All Stories, Fantasy, Horror

Initiation by Barbara Stanley

He couldn’t believe it. It had actually worked. A crude pentagram, circle of ashes on the rug, some complicated mumbo-jumbo and poof, there before George sat a real live demon.

It lounged on his living room sofa–purple body covered with white spiky fur, yellow eyes watching George intently, fingernails painted every color of the rainbow–smoking a cigarette. All twelve of its toenails were painted black. As far as George could tell the demon was neither male nor female. Too bad. It had a great pair of legs.

“So. Does this sound like something you might be interested in?” The demon inhaled a big drag off the cigarette but did not exhale. Wisps of smoke trickled from its nose and ears. Except for its looks it might have been a used car salesman, making a deal.

George sat forward in his chair, sweat beading up on his forehead. His tiny apartment felt like a shrinking box.

“Are you for real? This is real, right?” George laughed. “A friggin’ demon. Trust Gramp to come up with something like this. This is way cool.”

“Yes, your grandfather. We enjoy him.” The demon smiled, showing jagged white teeth. “Thoughtful of him to leave you his book before coming to join us.”

 “So you’re at my beck and call. You have to obey me–do anything I say?”

The demon laughed, a high tittering sound that ended in a donkey bray. It flicked some cigarette ash on the carpet.

“Something like that. You called me; I’ve brought you a gift. Take it or leave it.”

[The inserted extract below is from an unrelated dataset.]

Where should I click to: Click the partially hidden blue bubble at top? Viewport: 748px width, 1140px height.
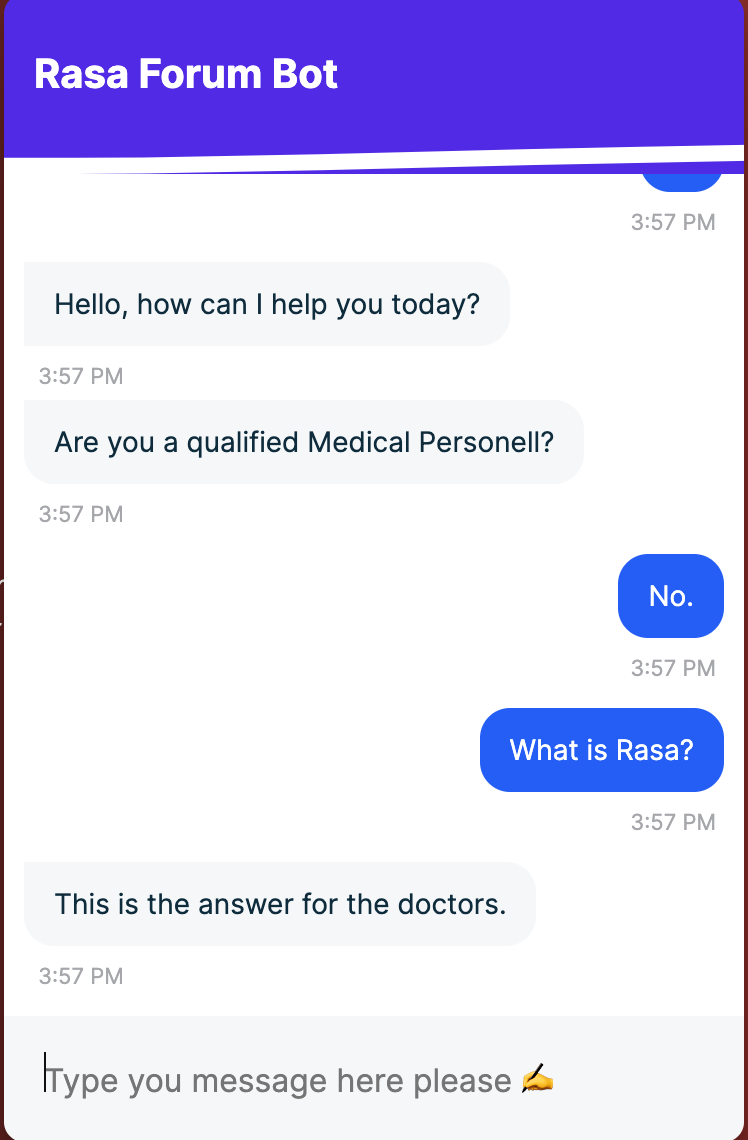tap(682, 182)
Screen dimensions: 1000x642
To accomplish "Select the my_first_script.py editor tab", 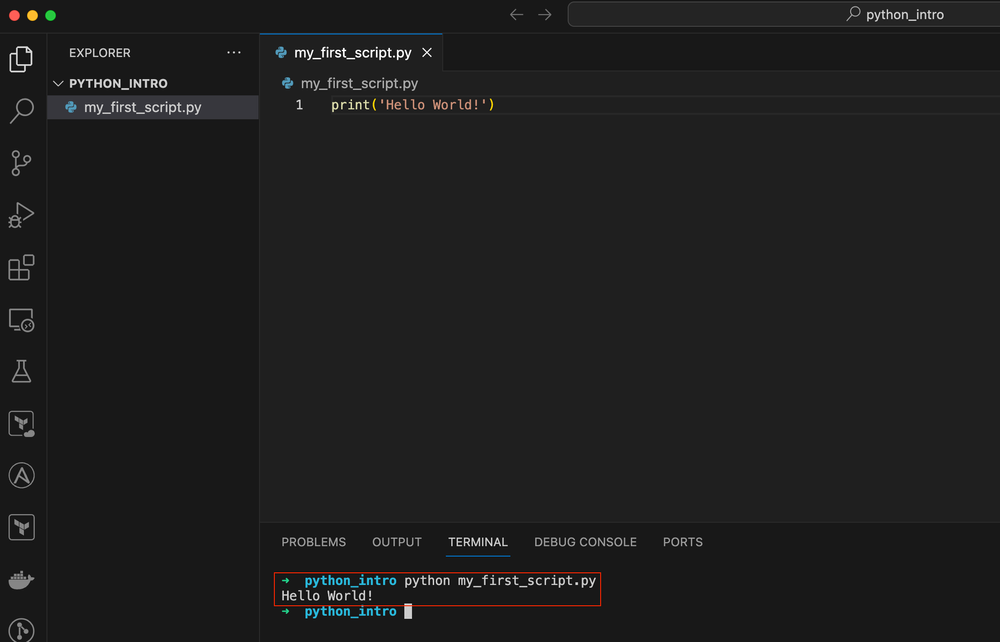I will coord(350,52).
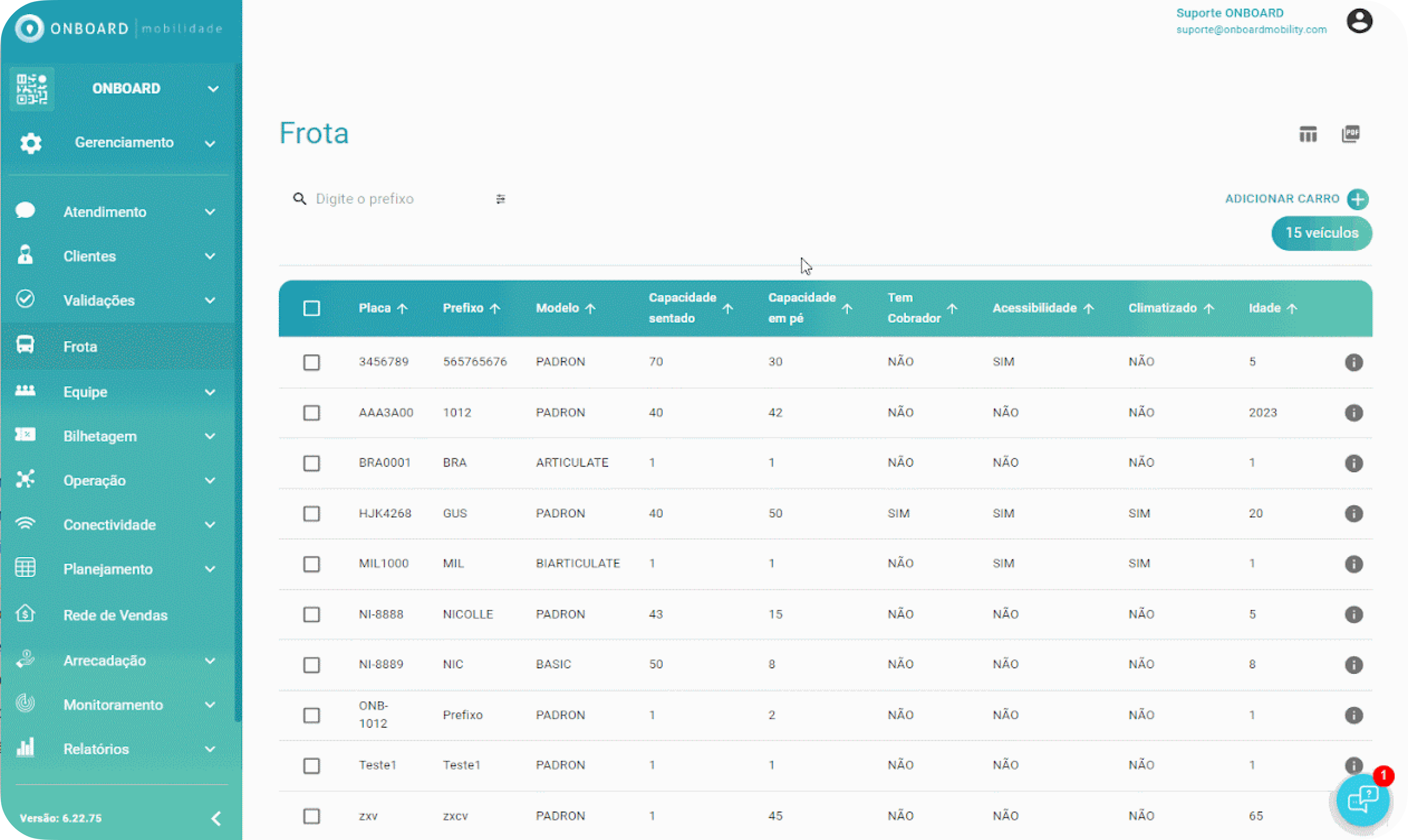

It was George’s turn to settle back. He stretched out in his chair and smiled at the demon. Outside he heard the usual shrieks of the brats next door. He felt the front wall tremble as the upstairs neighbor slammed his front door, leaving for his afternoon shift. Car exhaust smells from the freeway, gang-banger hieroglyphics on the walls, garbage drifts on the sidewalk. Home sweet home. And in his living room, not four feet away from George, an honest-to-God demon kicking back.

It was crazy, but somehow George felt more at home in here with this beast than he had ever felt out there. Like he’d known the demon before.

He took a deep breath.

“I’ll take it. What is it?”

The demon stubbed the cigarette out on the arm of the sofa and held George’s gaze for a long moment.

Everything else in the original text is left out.